---------- TRECHO FORNECIDO ----------

Por que Eduardo Cunha ainda não foi cassado e condenado? Será que as manobras, artifícios, pressões, lobbies e todos os mecanismos de defesa que o mantiveram imune, até agora, serão suficientes? Até quando? Saiba o que seria necessário fazer para mudar o cenário favorável em relação ao presidente da Câmara
Patricia Faermann, Jornal GGN
Eduardo Cunha (PMDB-RJ) conseguiu sair vitorioso neste domingo (17). Dentro dos limites legislativos que poderia transitar, mobilizou um país em favor de seus interesses, usando as fracas sustentações de pedaladas fiscais, para a derrubada de um presidente da República. Para chegar a este ponto, não mediu ações em manobras sequenciais, em regras determinadas de última hora, a seu critério e sem consenso parlamentar, e o uso de todas as brechas de uma lei que o Brasil não esperava usar em seu início de democracia.
Por outro lado, foram essas mesmas artimanhas que o fizeram segurar sua cadeira na Presidência da Câmara, mesmo carregando a pressão de ser o primeiro político réu da Operação Lava Jato, com uma denúncia aceita pelo Supremo Tribunal Federal (STF), dois inquéritos que investigam outros desdobramentos do mesmo caso que indica um benefício de, pelo menos, R$ 5 milhões em corrupção da Petrobras, e outras apurações em andamento na Procuradoria-Geral da República.
A ousadia de se vender como inocente em uma ação penal, que logo na primeira instância já prendeu e condenou três de seus coautores no esquema montado entre a estatal e ele – Eduardo Cunha (dizem os autos da PGR e também de Sergio Moro, da Federal de Curitiba), foi a mesma que o fez simplesmente ignorar um pedido do Supremo de esclarecimentos e afirmar que todas as suas respostas já foram proferidas na CPI da Petrobras, em março de 2015. Aquela, em que seus companheiros de Câmara o aplaudiram veementemente e a bancada governista temeu enfrentá-lo com indagações. Deixou de prestar mais informações porque, afinal, estava ocupado com a sessão de impeachment contra Dilma Rousseff que ocorreria duas semanas depois.
A confirmação, com provas, do Ministério Público suíço de que Cunha mentiu naquela Comissão Parlamentar e que, sim, mantinha contas secretas em paraísos fiscais em seu nome, de sua esposa e de sua filha, não mudou tanto o cenário de aplausos daquela CPI para a votação deste domingo. Diversos votos pró-impeachment proclamaram Cunha o herói responsável pela queda de Dilma.
Mas será que as manobras, artifícios, pressões, lobbies e todos os mecanismos de defesa que o mantiveram imune, até agora, serão suficientes? Até quando? A Constituição, que teve seus trechos considerados suficientes para impedir Dilma Rousseff do comando do país na visão dos deputados, não garante também o afastamento de Cunha?

----------

**PROBLEMA PROPOSTO 1**
Extraia dos registros todas as linhas que contêm a palavra "beside", levando em conta a diferença entre maiúsculas e minúsculas.

---------- DADOS FORNECIDOS ----------

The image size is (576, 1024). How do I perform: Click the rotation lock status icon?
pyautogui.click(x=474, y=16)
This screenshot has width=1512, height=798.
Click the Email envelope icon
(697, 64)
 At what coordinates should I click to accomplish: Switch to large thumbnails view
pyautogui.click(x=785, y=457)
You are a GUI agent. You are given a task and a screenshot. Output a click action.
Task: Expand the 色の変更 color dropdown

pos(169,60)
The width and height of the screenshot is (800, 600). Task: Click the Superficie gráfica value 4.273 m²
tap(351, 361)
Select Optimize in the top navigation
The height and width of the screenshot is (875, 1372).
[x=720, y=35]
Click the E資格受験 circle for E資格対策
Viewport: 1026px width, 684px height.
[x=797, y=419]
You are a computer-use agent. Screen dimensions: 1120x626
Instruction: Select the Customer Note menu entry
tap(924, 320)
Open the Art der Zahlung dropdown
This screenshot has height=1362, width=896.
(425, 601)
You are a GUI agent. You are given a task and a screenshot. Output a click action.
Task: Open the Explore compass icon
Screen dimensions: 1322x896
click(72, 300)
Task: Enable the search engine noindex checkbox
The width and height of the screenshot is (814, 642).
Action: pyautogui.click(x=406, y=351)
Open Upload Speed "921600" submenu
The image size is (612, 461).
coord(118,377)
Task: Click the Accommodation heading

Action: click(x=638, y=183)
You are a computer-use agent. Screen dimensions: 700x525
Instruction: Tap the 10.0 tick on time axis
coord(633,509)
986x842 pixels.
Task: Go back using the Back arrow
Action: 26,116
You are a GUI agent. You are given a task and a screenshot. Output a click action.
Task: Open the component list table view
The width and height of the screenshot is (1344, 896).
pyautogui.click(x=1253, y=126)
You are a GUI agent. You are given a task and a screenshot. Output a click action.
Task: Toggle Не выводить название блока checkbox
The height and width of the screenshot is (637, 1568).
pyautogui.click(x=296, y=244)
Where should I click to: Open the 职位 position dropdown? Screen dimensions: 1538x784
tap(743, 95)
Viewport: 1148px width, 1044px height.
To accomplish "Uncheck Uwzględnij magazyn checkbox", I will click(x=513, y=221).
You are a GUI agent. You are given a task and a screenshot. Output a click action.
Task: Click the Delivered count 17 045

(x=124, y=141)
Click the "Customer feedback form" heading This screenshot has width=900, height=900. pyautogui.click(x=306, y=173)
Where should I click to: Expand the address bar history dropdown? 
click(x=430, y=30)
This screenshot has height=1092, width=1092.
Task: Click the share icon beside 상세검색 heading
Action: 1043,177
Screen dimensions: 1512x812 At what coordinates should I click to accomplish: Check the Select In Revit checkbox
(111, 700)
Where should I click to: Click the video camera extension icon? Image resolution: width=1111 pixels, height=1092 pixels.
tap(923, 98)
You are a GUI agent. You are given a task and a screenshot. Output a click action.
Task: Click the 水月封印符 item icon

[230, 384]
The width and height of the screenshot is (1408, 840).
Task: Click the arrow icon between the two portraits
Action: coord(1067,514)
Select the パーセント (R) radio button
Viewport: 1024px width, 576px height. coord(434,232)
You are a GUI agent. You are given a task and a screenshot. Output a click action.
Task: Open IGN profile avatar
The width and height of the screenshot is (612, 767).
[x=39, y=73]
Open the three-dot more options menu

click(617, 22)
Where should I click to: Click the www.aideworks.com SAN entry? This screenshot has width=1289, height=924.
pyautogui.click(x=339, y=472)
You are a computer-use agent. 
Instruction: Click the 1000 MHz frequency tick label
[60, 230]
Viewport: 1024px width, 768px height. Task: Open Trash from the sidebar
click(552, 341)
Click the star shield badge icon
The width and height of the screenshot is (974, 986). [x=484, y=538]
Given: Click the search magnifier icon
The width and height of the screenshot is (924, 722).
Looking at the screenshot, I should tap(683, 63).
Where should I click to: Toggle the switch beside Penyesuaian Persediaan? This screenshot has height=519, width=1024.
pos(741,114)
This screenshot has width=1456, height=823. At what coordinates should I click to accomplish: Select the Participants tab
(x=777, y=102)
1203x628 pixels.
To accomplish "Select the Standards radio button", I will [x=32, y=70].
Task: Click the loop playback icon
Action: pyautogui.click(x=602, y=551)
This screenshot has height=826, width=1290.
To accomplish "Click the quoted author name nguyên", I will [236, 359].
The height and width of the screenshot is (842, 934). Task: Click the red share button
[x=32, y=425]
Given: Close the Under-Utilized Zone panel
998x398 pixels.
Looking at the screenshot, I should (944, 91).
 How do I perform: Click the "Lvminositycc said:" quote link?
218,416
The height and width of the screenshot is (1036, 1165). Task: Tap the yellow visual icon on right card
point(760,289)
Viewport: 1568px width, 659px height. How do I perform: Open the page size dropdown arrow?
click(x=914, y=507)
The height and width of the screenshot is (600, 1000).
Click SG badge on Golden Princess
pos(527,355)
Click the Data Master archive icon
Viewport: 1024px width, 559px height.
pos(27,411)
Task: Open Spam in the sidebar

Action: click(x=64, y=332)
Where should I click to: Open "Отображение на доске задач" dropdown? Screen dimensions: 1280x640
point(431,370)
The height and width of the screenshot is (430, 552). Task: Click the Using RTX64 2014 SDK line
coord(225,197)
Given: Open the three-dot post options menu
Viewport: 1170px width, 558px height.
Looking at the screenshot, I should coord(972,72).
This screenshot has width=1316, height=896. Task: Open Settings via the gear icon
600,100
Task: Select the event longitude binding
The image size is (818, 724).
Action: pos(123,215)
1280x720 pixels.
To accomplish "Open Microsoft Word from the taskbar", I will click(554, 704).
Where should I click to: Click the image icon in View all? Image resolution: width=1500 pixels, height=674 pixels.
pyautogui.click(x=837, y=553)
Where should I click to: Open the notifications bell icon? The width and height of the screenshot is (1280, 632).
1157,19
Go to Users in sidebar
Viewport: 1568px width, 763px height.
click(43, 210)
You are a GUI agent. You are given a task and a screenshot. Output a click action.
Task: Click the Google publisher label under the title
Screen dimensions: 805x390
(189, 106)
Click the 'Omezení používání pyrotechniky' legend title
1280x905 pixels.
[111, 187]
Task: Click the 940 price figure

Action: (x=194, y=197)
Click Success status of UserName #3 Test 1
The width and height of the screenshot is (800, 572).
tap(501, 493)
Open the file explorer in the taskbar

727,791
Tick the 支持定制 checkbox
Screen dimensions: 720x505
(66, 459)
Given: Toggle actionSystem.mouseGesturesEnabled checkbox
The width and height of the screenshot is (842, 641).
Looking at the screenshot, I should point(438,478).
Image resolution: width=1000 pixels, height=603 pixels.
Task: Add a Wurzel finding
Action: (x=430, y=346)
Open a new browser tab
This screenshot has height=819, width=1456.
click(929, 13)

----------

**PROBLEMA PROPOSTO 2**
Responda às perguntas abaixo com base no texto sobre Eduardo Cunha.
(a) De quanto é, no mínimo, o benefício em corrupção da Petrobras indicado pelos inquéritos?
(b) Em que mês e ano Cunha prestou as respostas na CPI da Petrobras?
(c) Quem confirmou, com provas, que Cunha mantinha contas secretas em paraísos fiscais?

**SOLUÇÃO DO PROBLEMA 1**
Task: Click the share icon beside 상세검색 heading
Where should I click to: Toggle the switch beside Penyesuaian Persediaan? This screenshot has height=519, width=1024.

**SOLUÇÃO DO PROBLEMA 2**
(a) R$ 5 milhões.
(b) Em março de 2015.
(c) O Ministério Público suíço.